Deep in the jungle, at the foothills of the Andes and the headwaters of the Amazon, runs a river so hot that you can poach an egg in it. While few travelers know about the Boiling River, four students from NYIT-Vancouver went to Pucallpa, Peru, on an Edward Guiliano Global Fellowship to investigate its unique characteristics. The river is known for its extremely hot water, with temperatures reaching up to 200 degrees Fahrenheit.
For five days, master’s candidates in engineering management Yash Masane, Vishal Rathi, Sandeep Krishna Edara, and Adrian Kanjer, along with Patricia Keen, Ph.D., visiting assistant professor at NYIT School of Engineering and Computing Sciences, examined the area, including its ecosystem and species that live there and its cultural and spiritual importance to indigenous communities.
“We learned that some of the key issues, including environmental, social, and economic factors, for indigenous populations in unique ecosystems in North and South America are similar,” explained Keen. “These communities are committed to conserving the biodiversity, ecosystem, and spiritual and cultural values of environments in resource-rich areas that have existed for thousands of years. The challenge is to conserve these values and at the same time, navigate the rapidly changing, modern world outside the immediate location.”
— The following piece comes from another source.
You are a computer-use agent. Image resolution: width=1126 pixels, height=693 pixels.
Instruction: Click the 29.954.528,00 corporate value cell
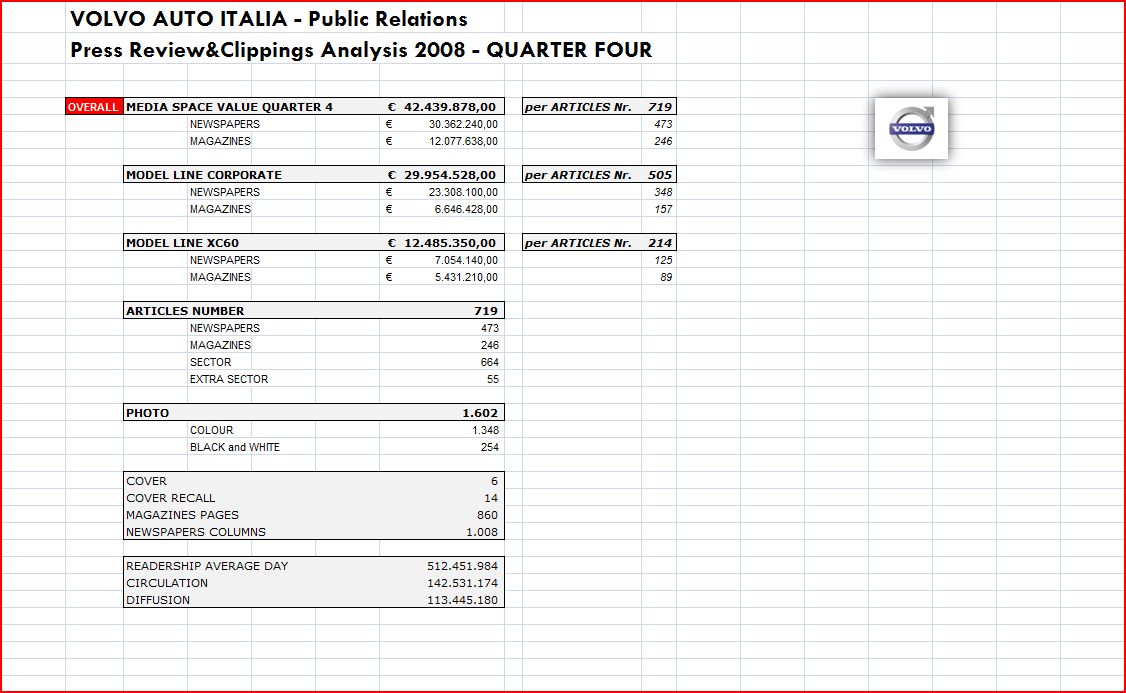click(442, 175)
The group will compare what they discovered in Peru with Meager Creek, a river in British Columbia that has similar characteristics, including extremely hot water and a unique species habitat, and that holds cultural and spiritual importance for First Nations in the region.
“For me and for all of the students, being part of nature deep in the Amazon rain forest was a transformative experience that is proving to be pivotal in our life-long learning journeys,” said Keen.